Benché i lavoratori versino una quota parecchio alta dei loro guadagni, complessivamente i contributi previdenziali non bastano a pagare tutte le pensioni e una quota la deve mettere sempre lo stato per compensare: secondo la relazione annuale della Corte dei Conti sul bilancio INPS nel 2021 la quota a carico del bilancio pubblico è stata del 17 per cento. Semplificando, questo avviene per tre motivi: per la generosità del sistema verso chi è andato in pensione in passato, per il fatto che le carriere attuali sono molto più discontinue di quelle del passato, e per il fatto che la popolazione invecchia.
L’invecchiamento della popolazione comporta che ci siano sempre più persone che vanno in pensione e sempre meno che invece rimangono a lavorare e dunque a pagare contributi. Se il sistema pensionistico resta così com’è la quota con cui il bilancio pubblico deve supplire all’ammanco è destinata ad aumentare, rendendo sempre più gravoso il pagamento delle pensioni per lo stato. L’OCSE prevede che nei prossimi 40 anni la popolazione in età da lavoro diminuirà del 35 per cento. Secondo la Corte dei Conti già tra vent’anni la quota a carico dello stato sarà salita al 30 per cento.

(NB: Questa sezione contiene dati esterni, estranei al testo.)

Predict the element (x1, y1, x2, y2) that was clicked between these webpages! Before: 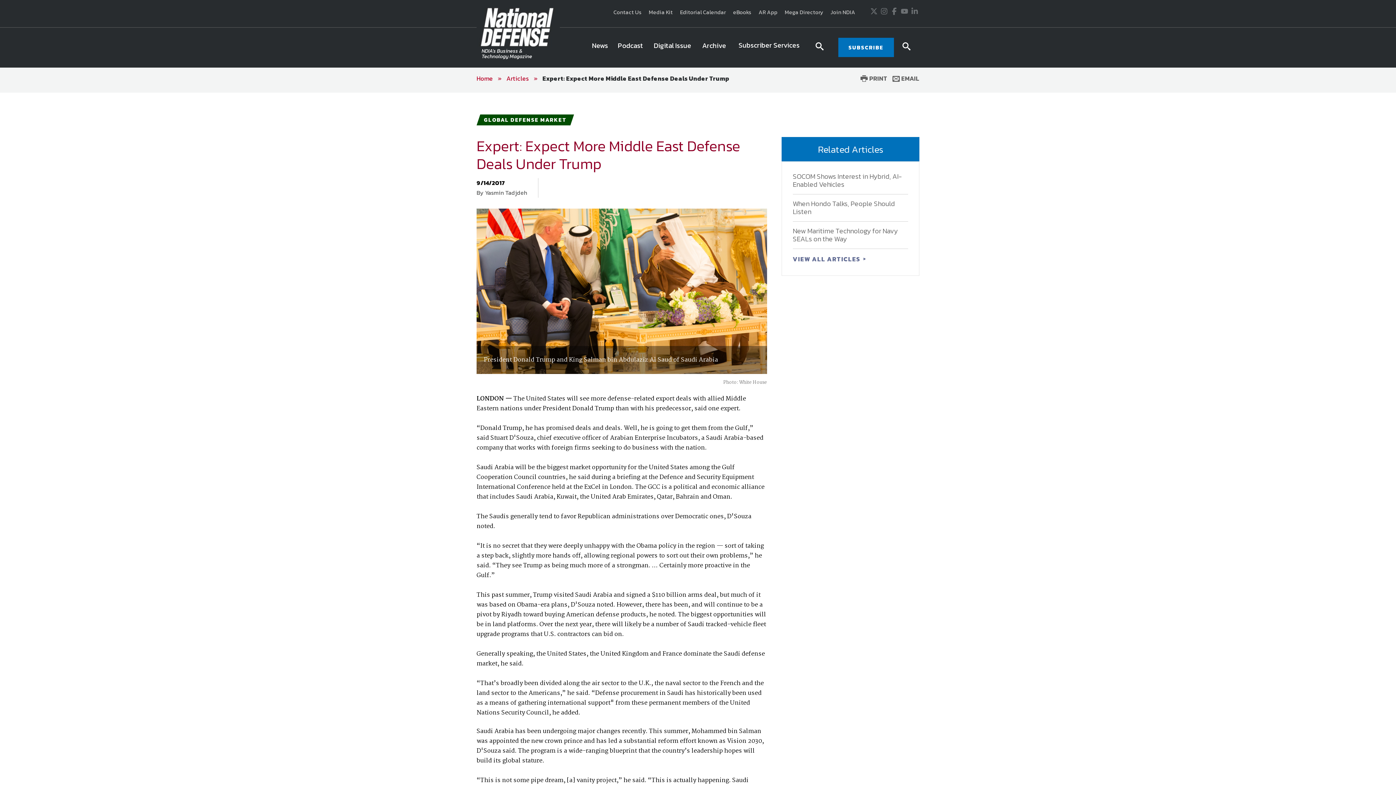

Di fronte a questo scenario l’OCSE fa delle ipotesi su come dovranno cambiare i sistemi pensionistici, per adattarsi a un’aspettativa di vita che si allunga: generalmente più l’aspettativa di vita si allunga e più gli stati dovranno richiedere ai lavoratori di rimanere più a lungo a lavoro.
L’OCSE prevede che chi in Italia ha iniziato a lavorare nel 2022 andrà in pensione non prima dei 71 anni, uno dei valori più alti tra i paesi europei e dell’OCSE, secondo solo a quello della Danimarca (75 anni). Chi è appena entrato nel mondo del lavoro riceverà sostanzialmente un trattamento peggiore di chi invece è appena andato in pensione: nel 2022 l’età media effettiva di pensionamento, ossia l’età a cui si va in pensione in media grazie anche ai vari sistemi di anticipo, è di 64 anni, mentre quella per ottenere la pensione di vecchiaia è di 67 anni.